# Mariner/Mercury 40hp 4cyl 2-Stroke Idle woes



## Brett

Check the water tube grommet to block seal.
Did you replace the entire water pump housing?
Set idle rpms with engine in forward gear, while tied to dock.


----------



## timemachine

As for the idle, I would go through each of the carbs and clean out the insides before doing anything else.

After 25 years, and ethanol, they may be pretty well gooed up.


----------



## HaMm3r

500 seems like a pretty low idle RPM. I'd adjust that up to 700ish. I'd also replace the thermostat, it may be heavily corroded and sticking, which might explain your water pressure issues. As a quick test, you can pull the thermostat out and run it to see if it pumps better, just don't leave it that way.

As for whether or not it should be pumping water at low RPM, well it varies. I've had motors that didn't pump much at idle and others that were like a fire hose. It all depends on the design and when the thermostat gets hot enough to open up.


----------



## Bryan_G

Thanks for the ideas. After some more research, I think I'm looking at 3 problems. 

I think the shifter is in wrong so it's not going into neutral. I'll pull the lower unit again and fix that. 

I think i have a leak in the exhaust manifold gasket or the top of the water tube where it goes into the power head. I've pulled the exhaust plate off and will replace those gaskets. Hopefully that's it. 

I'm assuming the carbs need a good cleaning as well. 

I'll post back when i get it back together and can test again


----------



## Bryan_G

I replaced the gaskets in the exhaust manifold and it still doesn't shoot water at idle. Once it's rev'd up there is enough pressure and it starts coming out.  I think there is still a leak at the top of the water tube.

(Provided material):

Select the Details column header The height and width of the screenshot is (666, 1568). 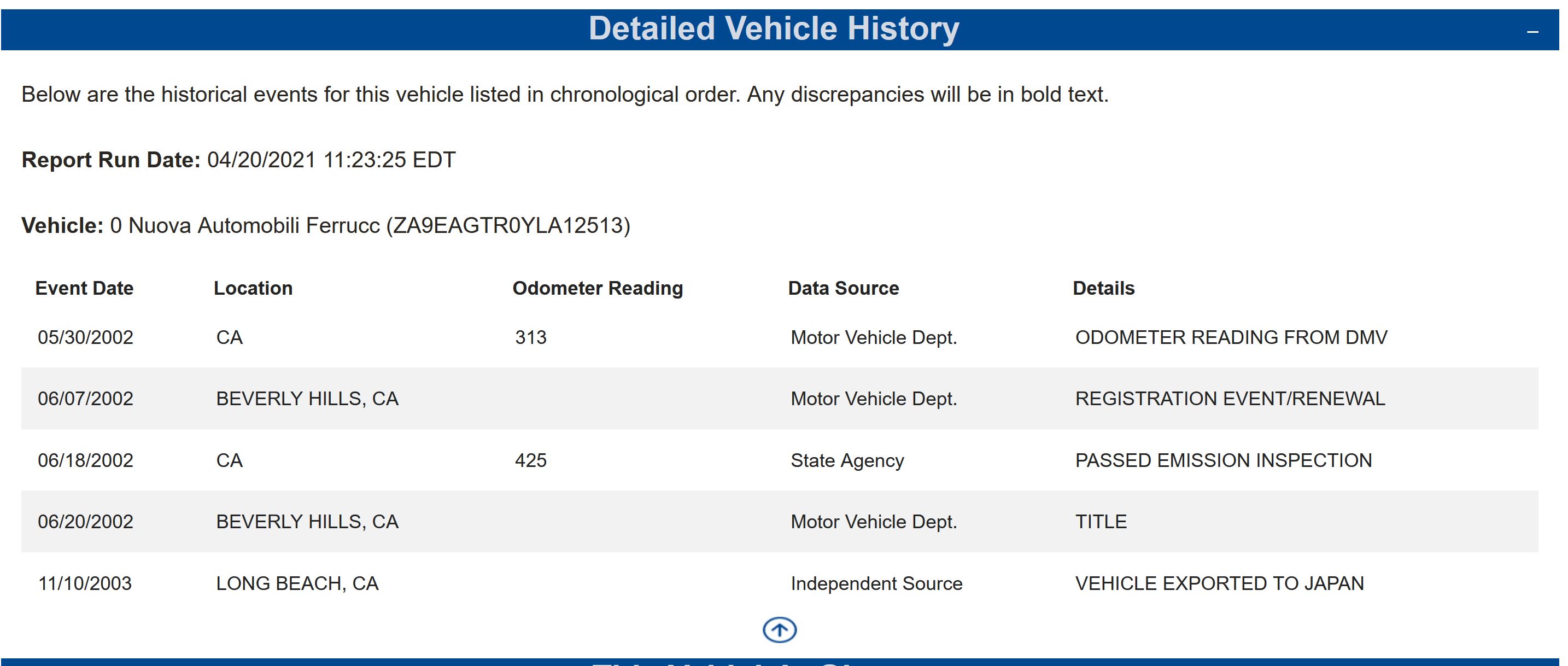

(Exercise tasks):
1: Name each user who posted in the outboard motor idle thread, listing every name once.
2: Pick up the thread about the 40hp outboard's idle trouble and continue it from where it stops.

(Written responses):
1: Brett, timemachine, HaMm3r, Bryan_G

2:
I fixed the shifter and it was definitely stuck in gear.  It will run in neutral now, but at low RPM it still tries to stall out.

So I still need to clean the carbs, and I need to figure out where the water is losing pressure.


For such a simple water system, it is quite finicky.


----------



## DuckNut

Telltale - I think you have a blade or two of the impeller going the wrong way. 

I had this happen to me and I never figured out how it flipped after being great for a couple months - but it did.


----------



## Dillusion

Have you cleaned out the thermostat and housing? You could have seagrass and shells stuck in there. 

Also, your thermostat doesn't always allow water to flow through immediately when the motor is started up. Sometimes it takes a minute or two for the block to heat up and the thermostat to open allowing water through.


----------



## Capt Dan Medina

Mercury motors are notorious for running warm. The thermostat regulates the water coming out of the pee tube. While it is possible there is another issue, I would start with pulling the thermostat, and let the motor run on. The muffs. You should see water come out of the thermostat. Turn off motor... Replace thermostat cover without thermostat installed. Start motor and it should pee a little better. If it does, you've identified your problem. Also, check the tell tale water line. Physically blow back thru the tube. If yours has a plastic grommet, you can stick a piece of weedeater string in the small hole.

As for your idle, that motor should be adjusted in the water and under load to get the correct back pressure. Typically, 700 rpm is a good starting point. As one of the other posters said, secure it safely to the dock and put into gear.

Now, before I'd focus on dealing with the idle issues, I'd focus on the carbs. Ensuring you have a properly working carb(s) will ensure the idle is set correctly. You can do the carbs yourself, but if too much, take to a good shop who will do a chemical bath to clean it up. Some good carb/brake cleaner can break up a lot of the junk sitting in the jets, and evinrude makes a thing called engine tuner which is also great for doing carbs and other chores. It comes in both a can and by the gallon depending how your going to use it.


Where are you located?


----------



## Bryan_G

Thanks for the suggestions. 

It doesn't look like the '89 has a thermostat. But the hose is clear, and it works once it gets going. 

I have just been running it as is for now.  Maybe once it gets a little cooler, I'll take the carbs apart and make sure they are clean. After that I'll probably try to set the idle better. It's still dying if I don't give it enough gas.

Oh, I'm in Austin, Texas.


----------



## Bryan_G

I wanted to give an update since a lot of these repair threads never have any follow up.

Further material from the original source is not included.